By the early 18th century, pirates continued to rule Port Royal. Colonial attitudes, however, changed significantly. Pirates out of Port Royal had moved beyond targeting only Spanish treasure ships and captured approximately 30 vessels trading with Jamaica in the first three months of 1718 alone. When Nicholas Lawes was appointed governor in April 1718, he brought with him several English warships to deal with the piracy issue once and for all. Unfortunately for him, the pirates were so embedded in Port Royal and were so successful, a large number of the Royal Navy's captains decided it was more in England's interest to foster trade with Spain than to spend time and risk lives hunting down pirates. 4
As Jamaica and Port Royal continued to gain economic prosperity over this period, more and more local inhabitants became fed up with the pirates running rampant in their city and the surrounding waters, as well as England's apparent inability to do anything about it. This is not to say that many of Port Royal's citizens did not support the pirates. On the contrary, it was precisely these merchants, ship owners, and colonial officials who enabled the pirates to operate and kept piracy a lucrative business. When Governor Lawes brought ships of the Royal Navy with him to Jamaica—the errant captains mentioned above notwithstanding—the local pirate supporters often provided the freebooters with intelligence on the locations and dispositions of these warships. 5
Pirates continued to rule Port Royal until around 1720 when the combination of increased Royal Navy presence and the executions of Charles Vane and "Calico" Jack Rackham all but ended the presence of pirates in Jamaica. 6 With the loss of Port Royal as a pirate haven and the death of Edward "Blackbeard" Teach at Ocracoke, North Carolina, the Golden Age of Piracy effectively came to an end.
Ranter Bay, Madagascar
Before the demise of the pirates at Port Royal, another pirate base was operating halfway around the world on the East African island of Madagascar. In Captain Charles Johnson's 1724 fictional account, A General History of the Robberies and Murders of the Most Notorious Pirates , the pirates named the city there Libertalia and widely considered it a paradise for their chosen profession. There, pirates lived under the same quasi-governmental structure that existed at sea. With elected leadership and a few basic laws enforced by everyone, this early form of true democracy came to represent the nature of pirate thoughts on justice, equality, and self-rule.
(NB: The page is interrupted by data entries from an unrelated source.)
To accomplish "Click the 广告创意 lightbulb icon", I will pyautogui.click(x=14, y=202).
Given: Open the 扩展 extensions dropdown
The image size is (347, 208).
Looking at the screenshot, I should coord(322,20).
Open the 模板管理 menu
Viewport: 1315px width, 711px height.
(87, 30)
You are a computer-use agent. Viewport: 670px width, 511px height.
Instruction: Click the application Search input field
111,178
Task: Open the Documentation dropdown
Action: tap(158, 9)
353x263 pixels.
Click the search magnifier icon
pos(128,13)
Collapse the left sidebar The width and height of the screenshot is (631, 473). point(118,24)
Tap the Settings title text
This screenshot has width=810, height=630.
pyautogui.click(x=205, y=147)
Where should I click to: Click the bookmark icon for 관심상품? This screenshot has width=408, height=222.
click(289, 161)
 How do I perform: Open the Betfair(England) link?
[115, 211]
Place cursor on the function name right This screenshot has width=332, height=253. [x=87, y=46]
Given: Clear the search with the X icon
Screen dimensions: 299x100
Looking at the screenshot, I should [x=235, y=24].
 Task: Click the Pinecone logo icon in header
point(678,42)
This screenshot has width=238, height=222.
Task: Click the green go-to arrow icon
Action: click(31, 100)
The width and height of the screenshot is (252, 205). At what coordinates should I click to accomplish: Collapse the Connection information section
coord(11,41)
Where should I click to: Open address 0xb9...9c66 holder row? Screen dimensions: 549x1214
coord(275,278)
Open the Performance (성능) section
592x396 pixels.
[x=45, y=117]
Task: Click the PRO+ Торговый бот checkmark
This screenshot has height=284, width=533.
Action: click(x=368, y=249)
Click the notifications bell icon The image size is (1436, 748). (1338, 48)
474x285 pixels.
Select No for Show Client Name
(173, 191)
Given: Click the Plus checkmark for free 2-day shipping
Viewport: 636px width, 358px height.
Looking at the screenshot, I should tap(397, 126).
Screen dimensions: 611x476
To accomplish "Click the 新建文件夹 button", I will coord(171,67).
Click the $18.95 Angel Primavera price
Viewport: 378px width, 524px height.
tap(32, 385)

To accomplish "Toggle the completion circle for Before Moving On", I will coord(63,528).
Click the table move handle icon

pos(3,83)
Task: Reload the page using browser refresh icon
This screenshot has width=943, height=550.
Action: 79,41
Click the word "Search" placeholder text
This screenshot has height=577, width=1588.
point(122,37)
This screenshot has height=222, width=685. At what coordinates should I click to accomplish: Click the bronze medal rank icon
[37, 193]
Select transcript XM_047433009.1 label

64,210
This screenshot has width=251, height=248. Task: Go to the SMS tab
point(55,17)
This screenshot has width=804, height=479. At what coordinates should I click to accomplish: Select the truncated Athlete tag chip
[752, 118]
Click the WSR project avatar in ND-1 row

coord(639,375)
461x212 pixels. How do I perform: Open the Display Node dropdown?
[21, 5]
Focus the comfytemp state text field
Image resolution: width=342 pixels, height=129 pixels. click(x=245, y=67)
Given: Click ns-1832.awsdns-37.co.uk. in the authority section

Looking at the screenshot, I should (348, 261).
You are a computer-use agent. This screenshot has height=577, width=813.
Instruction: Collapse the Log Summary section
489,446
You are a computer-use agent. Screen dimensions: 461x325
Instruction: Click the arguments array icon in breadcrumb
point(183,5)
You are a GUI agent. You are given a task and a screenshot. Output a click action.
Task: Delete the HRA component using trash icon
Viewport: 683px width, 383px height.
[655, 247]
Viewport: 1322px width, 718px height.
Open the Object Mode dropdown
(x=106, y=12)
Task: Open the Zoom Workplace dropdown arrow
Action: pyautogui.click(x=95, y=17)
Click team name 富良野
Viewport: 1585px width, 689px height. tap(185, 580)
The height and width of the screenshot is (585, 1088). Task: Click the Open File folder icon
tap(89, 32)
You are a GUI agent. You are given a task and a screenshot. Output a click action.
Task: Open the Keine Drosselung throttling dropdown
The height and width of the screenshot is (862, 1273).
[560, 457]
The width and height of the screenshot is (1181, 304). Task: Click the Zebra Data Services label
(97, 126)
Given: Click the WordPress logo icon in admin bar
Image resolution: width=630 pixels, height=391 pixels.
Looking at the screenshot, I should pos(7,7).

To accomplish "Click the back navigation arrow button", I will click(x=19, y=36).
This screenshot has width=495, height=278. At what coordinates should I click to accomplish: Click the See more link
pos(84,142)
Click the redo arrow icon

A pretty pirate picture, to be sure, the grand life in Libertalia as recorded by Captain Johnson is actually contrived. While pirates did operate in and around Madagascar out of a port city they named Ranter Bay, and historic documents offer proof of the democratic, libertarian form of self-imposed government on board many pirate ships, the carry-over of this "hydrarchy" on shore to the extent that Johnson tells it is not likely. 7 Regardless of the social commentary behind the story of Libertalia, the fact remains that Madagascar, specifically Ranter Bay, was an autonomous pirate stronghold and trading center that flourished for much of the early 18th century.
Much farther east, and almost a century after the purge of piracy from Port Royal, another city gave life to perhaps the largest—at least numerically—pirate fleets in history. In Canton (Guangzhou), China, at the turn of the 19th century, a former prostitute named Shih Yang married the leader of a local band of pirates named Cheng I. Now known as Cheng I Sao (wife of Cheng I), Shih Yang helped her husband form a confederation with other groups of pirates, and by 1805 they had amassed a fleet of more than 400 junks and as many as 60,000 pirates. The pirates of Canton controlled not only the South China Sea, but also the many internal waterways throughout coastal China.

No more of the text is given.